From: Peter Zijlstra <peterz@infradead.org>
Subject: Re: [PATCH] improve the performance of large sequential write NFS
 workloads
Date: Fri, 18 Dec 2009 20:44:03 +0100
Message-ID: <1261165443.20899.555.camel@laptop>
References: <1261015420.1947.54.camel@serenity>
	 <1261037877.27920.36.camel@laptop>  <1261164799.1947.123.camel@serenity>
Mime-Version: 1.0
Content-Type: text/plain; charset="UTF-8"
Cc: linux-nfs@vger.kernel.org, linux-kernel@vger.kernel.org,
	Trond.Myklebust@netapp.com, Wu Fengguang <fengguang.wu@intel.com>,
	"jens.axboe" <jens.axboe@oracle.com>
To: Steve Rago <sar-a+KepyhlMvJWk0Htik3J/w@public.gmane.org>
In-Reply-To: <1261164799.1947.123.camel@serenity>
Sender: linux-nfs-owner@vger.kernel.org

On Fri, 2009-12-18 at 14:33 -0500, Steve Rago wrote:
> > > +void nfs_wait_woutstanding(struct inode *inode)
> > > +{
> > > +   if (nfs_max_woutstanding != 0) {
> > > +           unsigned long background_thresh;
> > > +           unsigned long dirty_thresh;
> > > +           long npages;
> > > +           struct nfs_inode *nfsi = NFS_I(inode);
> > > +
> > > +           get_dirty_limits(&background_thresh, &dirty_thresh, NULL, NULL);
> > > +           npages = global_page_state(NR_FILE_DIRTY) +
> > > +                    global_page_state(NR_UNSTABLE_NFS) +
> > > +                    global_page_state(NR_WRITEBACK);
> > > +           if (npages >= background_thresh)
> > > +                   wait_event(nfsi->writes_wq,
> > > +                      atomic_read(&nfsi->writes) < nfs_max_woutstanding);
> > > +   }
> > > +}
> > 
> > This looks utterly busted too, why the global state and not the nfs
> > client's bdi state?
> > 
> > Also, why create this extra workqueue and not simply use the congestion
> > interface that is present?
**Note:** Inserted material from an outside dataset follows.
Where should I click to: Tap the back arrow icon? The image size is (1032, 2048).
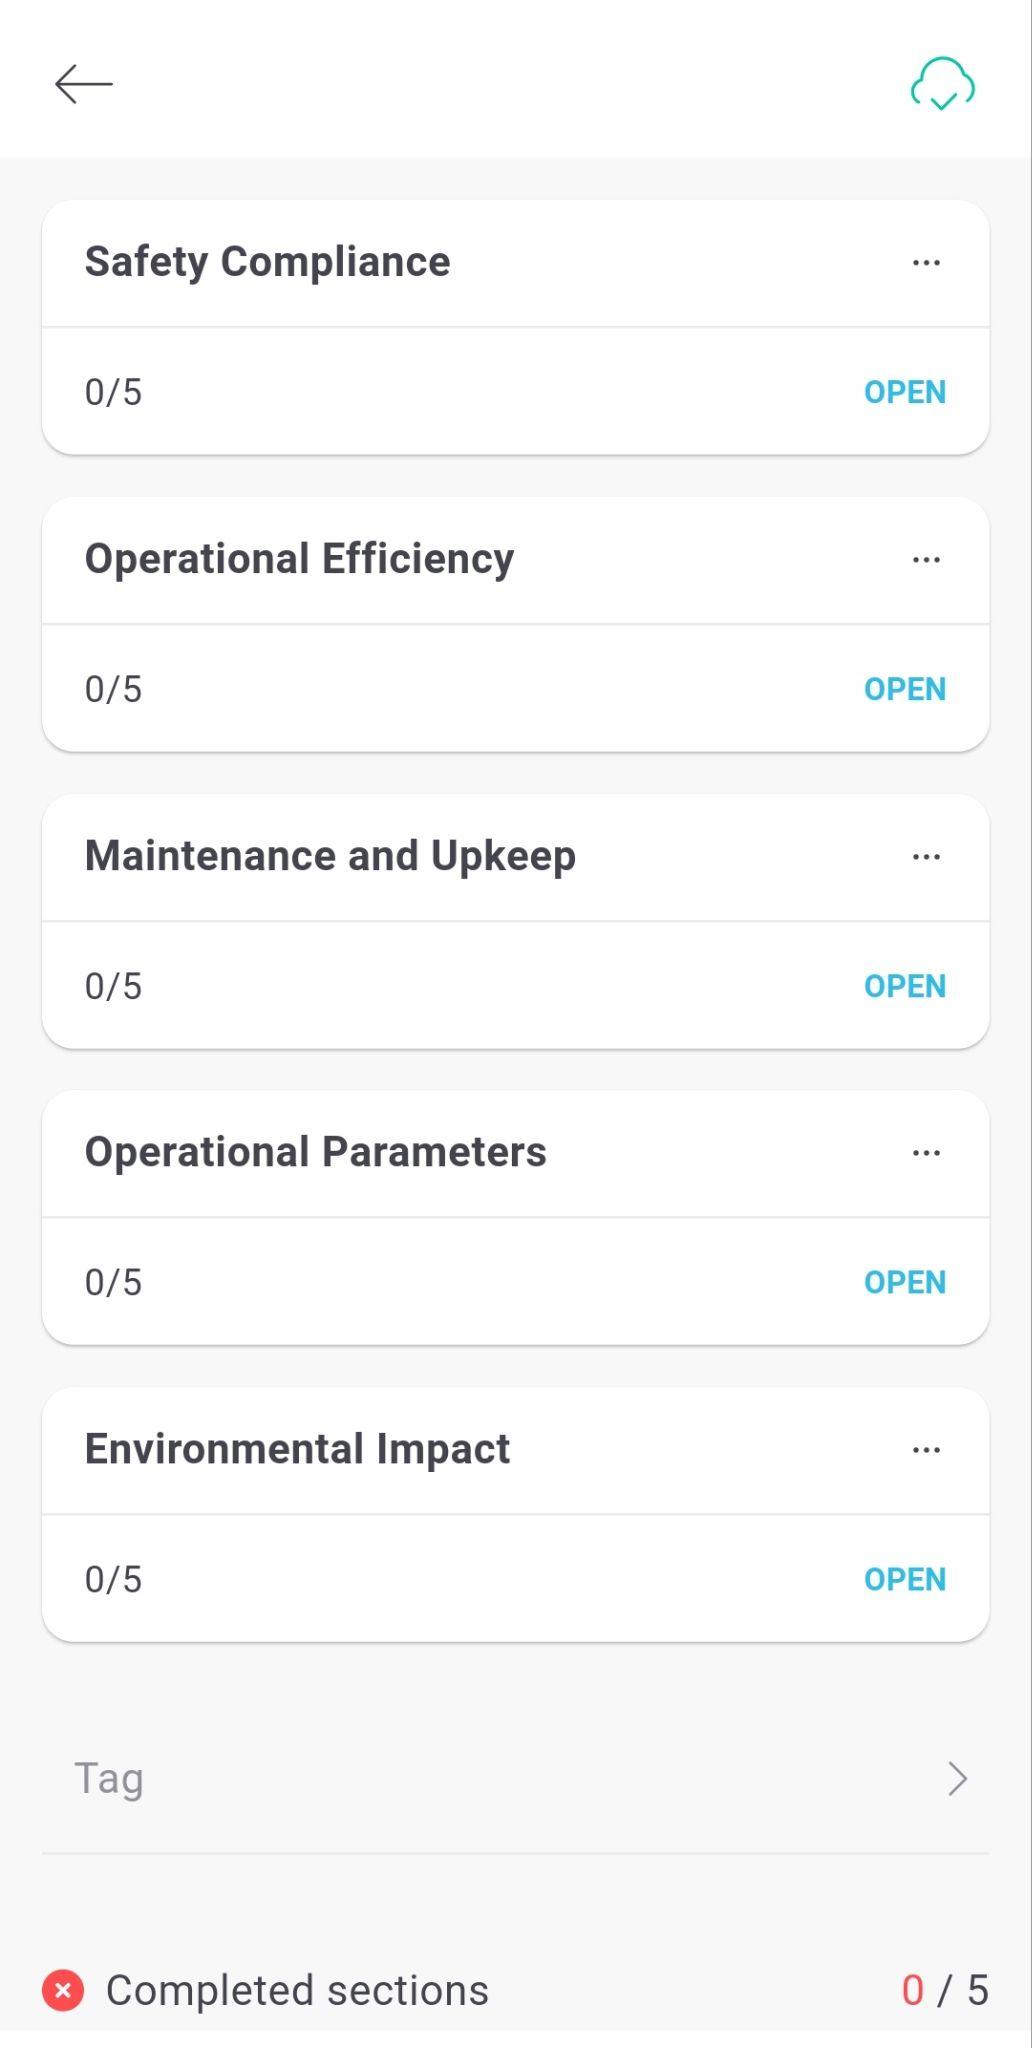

If the congestion stuff doesn't work for you,
> > fix that, don't add extra muck like this.
> 
> Pages are a global resource.  Once we hit the dirty_threshold, the
> system is going to work harder to flush the pages out.  This code
> prevents the caller from creating more dirty pages in this state,
> thereby making matters worse, when eager writeback is enabled.

You misunderstand, dirty limits are per BDI, all those npages might be
for !NFS traffic, in which case forcing the NFS into sync mode might be
the wrong thing to do.

The dirty pages are no longer a global resource in the current Linux
tree.

> This wait queue is used for different purposes than the congestion_wait
> interface.  Here we are preventing the caller from proceeding if there
> are too many NFS writes outstanding for this thread and we are in a
> memory pressure state.  It has nothing to do with the state of the bdi
> congestion. 

I'm thinking it ought to, congestion is exactly that, when the device
gets backed up and need to get moving.